Posted By:
Kenneth_Wallis
Posted On:
Wednesday, August 20, 2003 02:11 PM
Both of your examples instantiate the InitialContext instance without passing the Properties argument. Therefore, in the strictest since both of your examples are in-fact identical. The second would behave exactly like the first if you executed it within a application which forced the system properties via command line arguments (-Djava.naming....)
Instead, you should create a Properties instance and pass it into the InitialContext to truly differentiate the 2 patterns.
Properties ctxProperties = new Properties();
ctxProperties.put("java.naming.factory.initial", "org.jnp.interfaces.NamingContextFactory");
ctxProperties.put("java.naming.provider.url", "localhost:1099");
InitialContext context = new InitialContext(ctxProperties);
Ideally, this pattern would use a dynamic means of identifying the property values rather than hardcoded as I've shown.

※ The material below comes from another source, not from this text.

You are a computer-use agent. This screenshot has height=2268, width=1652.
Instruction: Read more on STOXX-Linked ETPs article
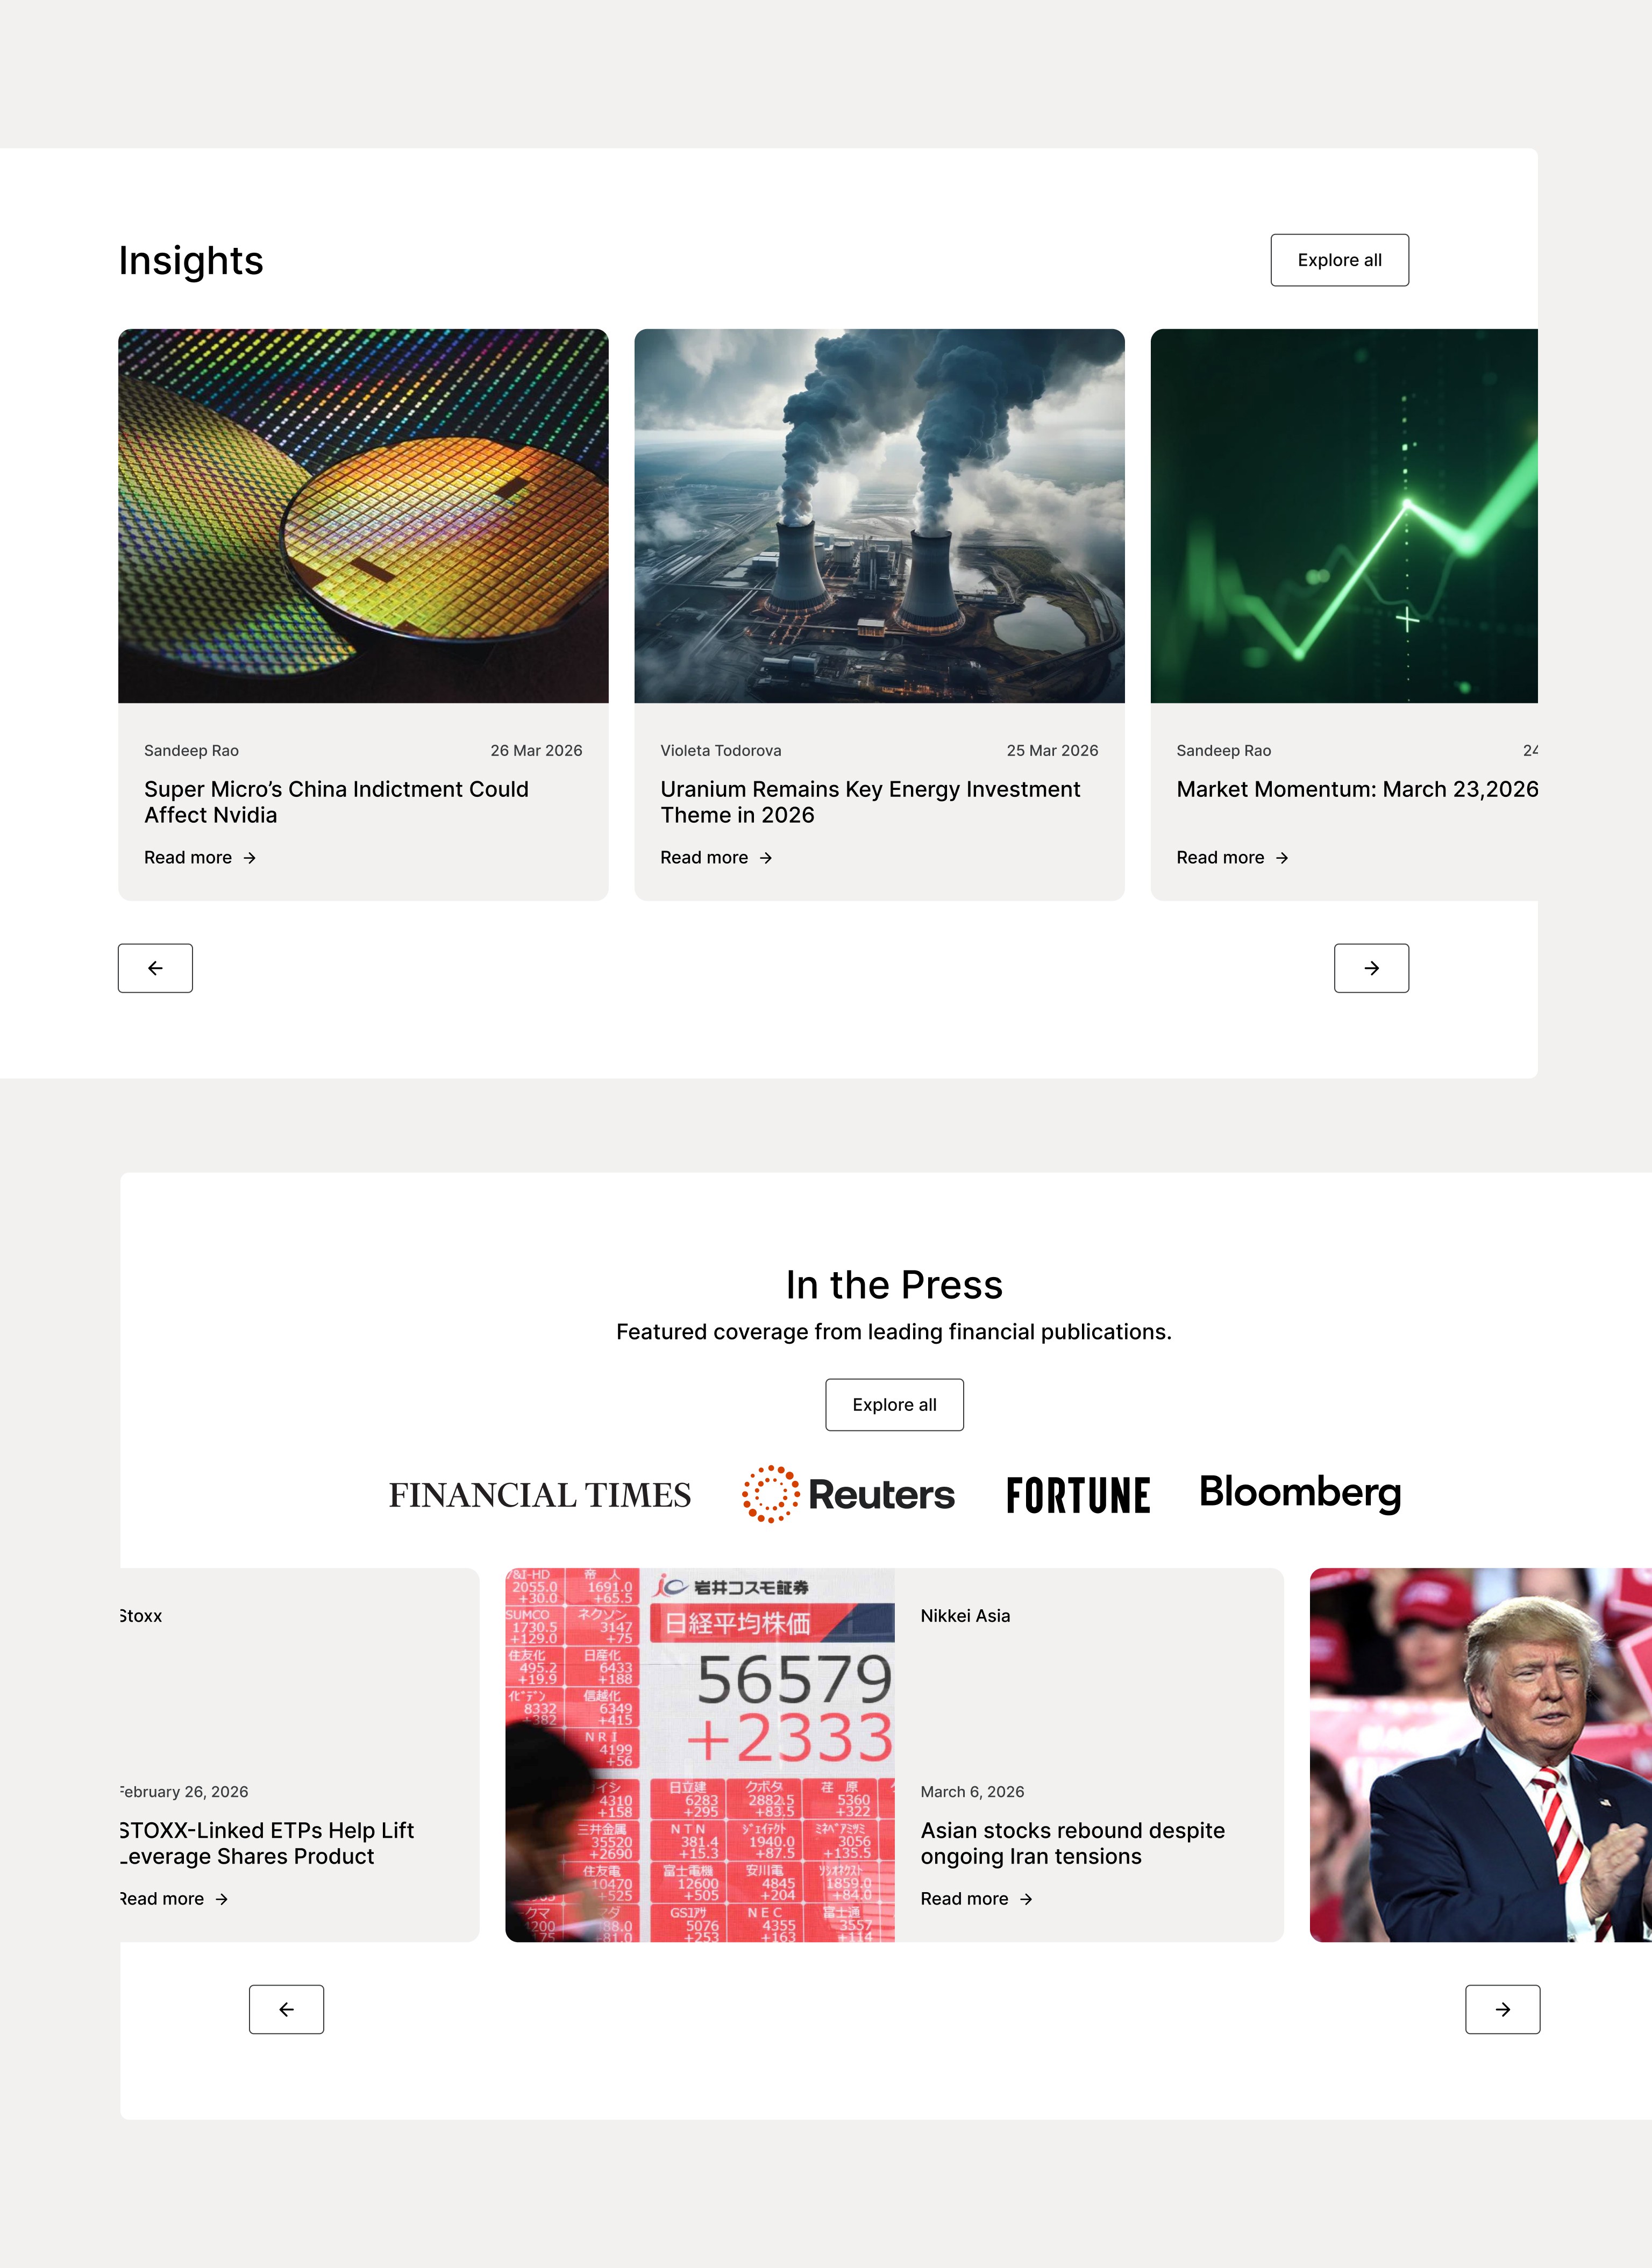(x=174, y=1899)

That said; you would implement the 2nd approach (i.e., no properties specified) if you wanted to rely on the environment to provide the context definition. This might be valid either because the command arguments were enforcing it or because your component was executing within a container which provided viable defaults for it.
Conversely, you would implement the 1st approach (or my snippet) if your component needed to control the construction of the context. This might occur because the component is executing outside all other controlling environments (ex: client app) or because you needed to dictate a specific target for the context. For example: our product deploys components to both an application server and a standalone JNDI server; accessing the components requires separate contexts instantiated from different properties.